It has long been known that there are some outward similarities between Jodo Shinshu Buddhism and Christianity. Both claim a savior figure and a teaching of radical grace. Both proclaim a wondrous mystical realm which is both transcendent and immanent: in Christianity, this is the Kingdom of Heaven, which is both “beyond” and here and now; in Shin, this is the Pure Land, which is both a transcosmic Buddha Land as well as the here and now unfolding in us of Amida’s own dynamic spiritual activity. But beyond these parallels there are essential differences.
Mainstream Christianity holds that God’s saving grace is mediated by his Son, Jesus Christ. This divine grace is held to have been crucially dispensed by Jesus’ atoning death on the cross. Christian salvation consists in accepting for oneself the efficacy of Jesus’ sacrifice. Christianity also maintains that Jesus is ontologically – “by nature” – divine, the second person in a divine “Trinity.” Believing in Jesus’ deity, in addition to accepting Jesus’ salfivic death, is the second essential facet in Christian soteriology.
(It is important at this point to mention that salvation by means of accepting Jesus as God, and accepting his atoning death, although foundational requirements in established Christianity as we now know it, there are other means of salvation to be found in the Christian scriptures. But, through hundreds of years of doctrinal conflict, these two have emerged victorious, and are especially emphasized in Protestant communions. Earlier types of Christianity emphasized various means of salvation, but their contributions have been de-emphasized, minimized, or rejected as heretical. The present essay, when considering Christianity, concerns not these “alternative” or antiquated views, but mainstream Christianity as it is currently known and practiced.)

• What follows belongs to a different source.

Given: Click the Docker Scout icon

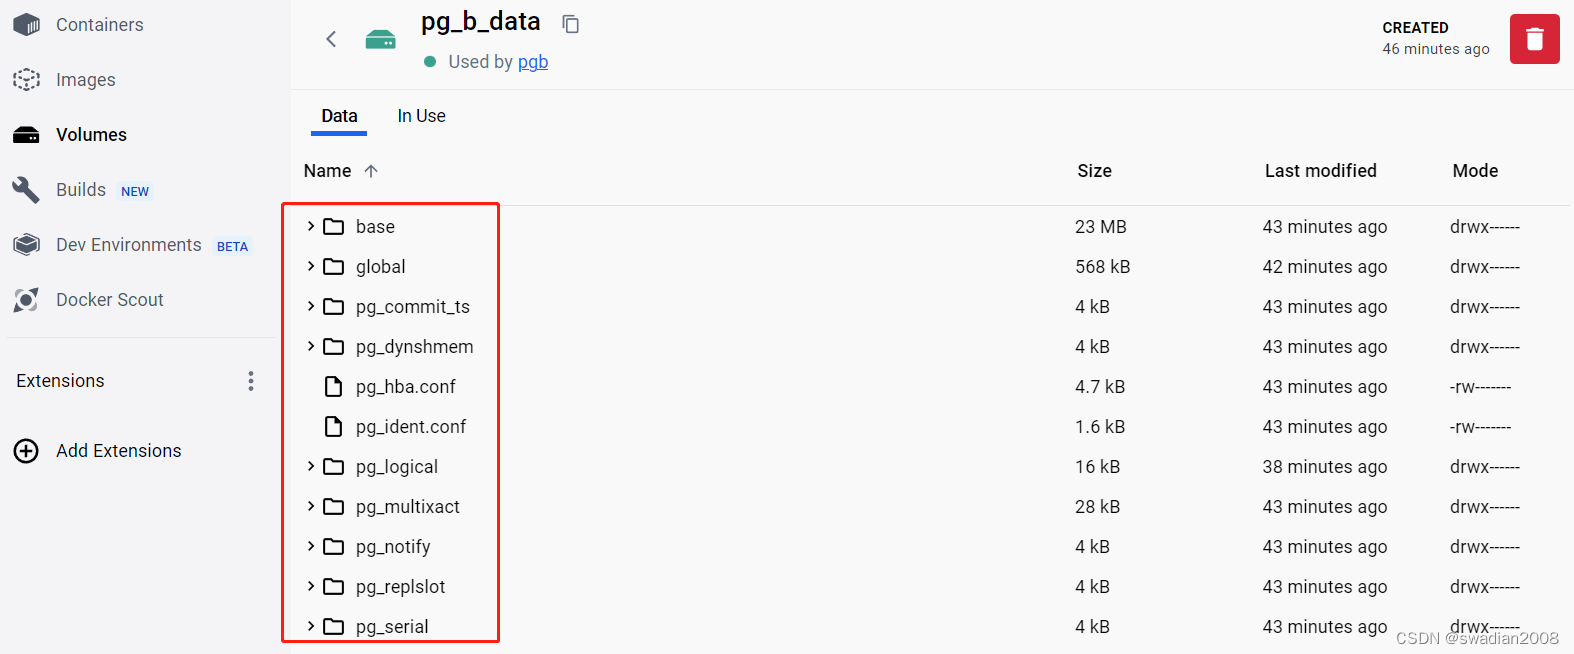Looking at the screenshot, I should point(27,300).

It is de riguer that Martin Luther emphasized Christian soteriology’s claims of salvation based on faith and grace. Luther taught that Jesus was God’s free gift of salvation to a human race that could never save itself by its own efforts. The human response to God’s grace through faith in Jesus, in Lutheran (and later Reformist views) ensured salvation. Humankind on its own is powerless to procure salvation; only God’s grace can perform the task. This does resemble Shin’s “take” on grace, but it falls short of Shin’s purity and radicalism.

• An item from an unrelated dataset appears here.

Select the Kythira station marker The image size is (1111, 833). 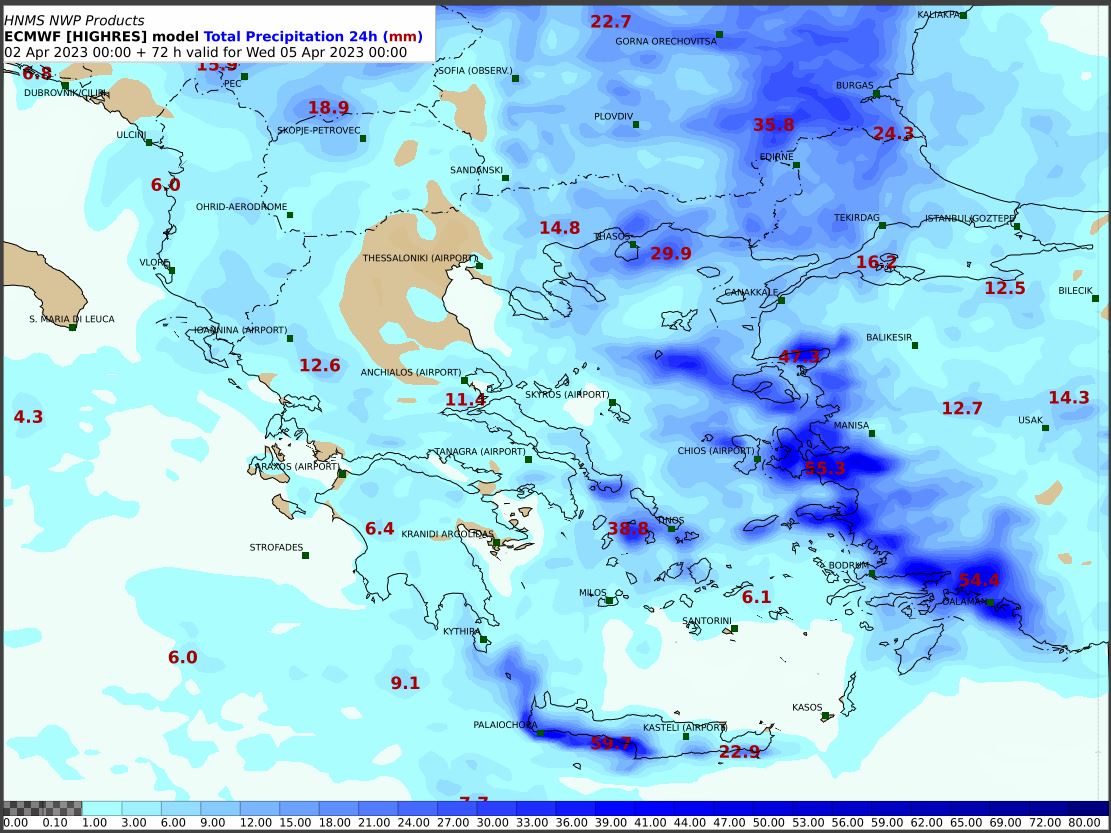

In Christianity, salvation, though given by God’s grace, remains to some degree dependent on the recipient; the recipient must place his or her faith in the person of Jesus, in his salvific death, and in his deity. But as New Testament scholar Marcus J. Borg has pointed out, a gift of grace freely given can really have no pre-conditions or requirements, that is, if it is truly freely given. If there is even one requirement – i.e., we must believe in Jesus’ saving death – then we no longer have a pure grace religion, but rather a “works” religion…perhaps a very refined and minimally-demanding religion, but a works religion nonetheless. This is the point where Jodo Shinshu’s doctrine of radical grace becomes relevant.
While Amida Buddha is Shin’s savior figure, Amida differs from Jesus in some important ways.
First, Amida is not a god nor the son of a god. Amida is difficult to define – not a creator, a sky father, an earth mother, a tribal totem, an elemental spirit, a mediator, an intercessor, an intervener or miracle worker – Amida is “Eternal Life” and “Unimpeded Light.” A Presence in, but not of, the universe. Amida’s nature is Compassion and Amida’s relationship with life is Grace. Pure grace, eternal and… unimpeded.
Second, the free and unimpeded nature of Amida’s grace is such that it makes no requirement, religious or secular, of the recipient. No faith is demanded – neither in the atoning sacrifice of a divine son, nor in the intervention of a creator-deity. Amida’s grace permeates all things, whether or not they are aware of it or respond to it. Amida’s eternal life (Amatayus) and unimpeded light (Amitabha) illumine the world already, and cannot be called upon to appear as if from an alien realm. And it is not that Shin Buddhists do not call upon Amida. On the contrary, the Nembutsu, “Calling on the Name” of Amida, is Shin’s primary practice.
But whereas the Christian calls upon Jesus as one who is to be informed of personal troubles, who may answer petitionary prayer, who may intervene in the petitioner’s life or sometimes even perform miracles, Amida Buddha conforms to none of these expectations.
When the Shin practitioner voices the nembutsu, this serves only serves two purposes:
1) to phrase and express (either verbally or mentally)
2) the recipient’s gratitude for Amida’s grace.
Shin “prayer” is really affirmation; affirmation that, as far as human salvation and realization of one’s own Buddha-Nature are concerned, “all is well” and as it should be. Since Amida is neither a creator nor an intervener, Amida is not connected to typically Abrahamic-creatorist beliefs in petitionary prayer and divine intervention.
In brief, Amida’s grace is all-sufficient, and there is nothing that we must – there is nothing that we can – do in order to acquire this boon. It is freely given moment to moment and we are immersed in it whether we know it or not; and it is Shin’s special graciousness that offers a means that we may know it.